INTERACTION OF MITOCHONDRIAL POTASSIUM CHANNELS WITH INTRACELLULAR PROTEINS
It was found that activation of mitochondrial large conductance calcium activated potassium channel (mitoBKCa) preserves brain and heart muscle cells. In brain tumor cells, the respiratory chain modulates activity of the channel and might interact with the regulatory subunit of the mitoBKCa. Therefore the aim of the project is to characterize the regulation and interactions of mitoBKCa channel subunits with other
proteins. We also showed that the BK-VEDEC isoform of pore forming subunit of BKCa-type channel assembles in mitochondria to form a functional mitoBKCa channel. Revealing the regulation mechanisms and interactions between potassium channels of the inner mitochondrial membrane and other mitochondrial proteins (such as respiratory chain complexes) will help improve our understanding of cytoprotection mechanism induced by activation of mitochondrial potassium channels.

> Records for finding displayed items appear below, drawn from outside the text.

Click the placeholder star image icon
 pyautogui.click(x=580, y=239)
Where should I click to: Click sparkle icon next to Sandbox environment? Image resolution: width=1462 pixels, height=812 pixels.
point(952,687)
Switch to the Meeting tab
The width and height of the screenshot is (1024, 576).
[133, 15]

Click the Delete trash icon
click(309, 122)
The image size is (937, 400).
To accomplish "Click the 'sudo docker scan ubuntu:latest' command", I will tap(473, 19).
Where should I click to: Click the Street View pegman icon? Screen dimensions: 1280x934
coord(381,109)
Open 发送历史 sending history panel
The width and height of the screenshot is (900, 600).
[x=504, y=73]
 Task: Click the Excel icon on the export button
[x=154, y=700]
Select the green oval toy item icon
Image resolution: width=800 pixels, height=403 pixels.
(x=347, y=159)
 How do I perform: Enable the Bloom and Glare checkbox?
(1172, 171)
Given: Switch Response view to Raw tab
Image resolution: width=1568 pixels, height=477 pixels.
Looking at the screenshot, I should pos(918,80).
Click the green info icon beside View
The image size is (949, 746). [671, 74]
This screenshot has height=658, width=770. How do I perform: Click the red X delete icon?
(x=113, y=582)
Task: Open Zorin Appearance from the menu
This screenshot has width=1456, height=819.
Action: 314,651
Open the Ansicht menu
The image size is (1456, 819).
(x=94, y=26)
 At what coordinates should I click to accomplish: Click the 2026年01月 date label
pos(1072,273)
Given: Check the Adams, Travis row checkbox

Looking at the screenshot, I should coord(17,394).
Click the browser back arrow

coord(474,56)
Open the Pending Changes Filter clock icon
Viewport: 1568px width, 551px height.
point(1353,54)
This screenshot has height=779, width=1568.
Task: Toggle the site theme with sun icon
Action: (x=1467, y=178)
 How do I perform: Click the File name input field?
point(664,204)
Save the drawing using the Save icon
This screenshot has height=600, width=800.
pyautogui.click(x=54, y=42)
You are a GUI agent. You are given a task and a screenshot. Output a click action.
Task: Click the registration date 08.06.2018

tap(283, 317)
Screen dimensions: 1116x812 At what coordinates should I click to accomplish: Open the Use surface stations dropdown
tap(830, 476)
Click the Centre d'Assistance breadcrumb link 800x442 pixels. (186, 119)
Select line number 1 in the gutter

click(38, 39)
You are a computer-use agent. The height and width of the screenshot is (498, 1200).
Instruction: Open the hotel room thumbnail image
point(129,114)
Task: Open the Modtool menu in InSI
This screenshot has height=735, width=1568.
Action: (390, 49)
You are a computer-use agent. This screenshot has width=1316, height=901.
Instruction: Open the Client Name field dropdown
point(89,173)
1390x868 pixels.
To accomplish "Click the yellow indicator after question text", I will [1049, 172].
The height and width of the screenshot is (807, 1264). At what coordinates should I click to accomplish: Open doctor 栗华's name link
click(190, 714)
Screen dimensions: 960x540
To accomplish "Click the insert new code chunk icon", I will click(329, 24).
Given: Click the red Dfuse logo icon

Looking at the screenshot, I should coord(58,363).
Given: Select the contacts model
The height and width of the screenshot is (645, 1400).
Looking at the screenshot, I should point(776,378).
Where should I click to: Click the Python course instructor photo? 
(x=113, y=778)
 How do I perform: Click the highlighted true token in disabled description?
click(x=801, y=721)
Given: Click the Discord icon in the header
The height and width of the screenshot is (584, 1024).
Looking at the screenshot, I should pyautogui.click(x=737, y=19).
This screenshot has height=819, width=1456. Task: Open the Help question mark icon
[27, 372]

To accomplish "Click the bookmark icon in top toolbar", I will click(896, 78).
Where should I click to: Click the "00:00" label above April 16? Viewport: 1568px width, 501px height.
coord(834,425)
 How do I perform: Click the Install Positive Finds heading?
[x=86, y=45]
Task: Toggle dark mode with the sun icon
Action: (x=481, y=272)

REGULATION OF MITOCHONDRIAL POTASSIUM CHANNELS WITH PARTICULATE MATTERS
Urban particulate matters (PM), a key component of air pollution, is a leading player of premature mortality and cardiopulmonary morbidity, associated with lung cancer, exacerbations of asthma and chronic pulmonary disease. Our data show that epithelial cells contain the functional the mitoK channels. However, the role of mitochondrial channels in epithelial cytoprotection is not known, especially in the context damage caused by urban PM or oxidative stress. We hypothesize that activation of the mitoK channels contribute to signaling pathway leading to cytoprotection of human epithelial cells upon damage caused by urban particulate matters.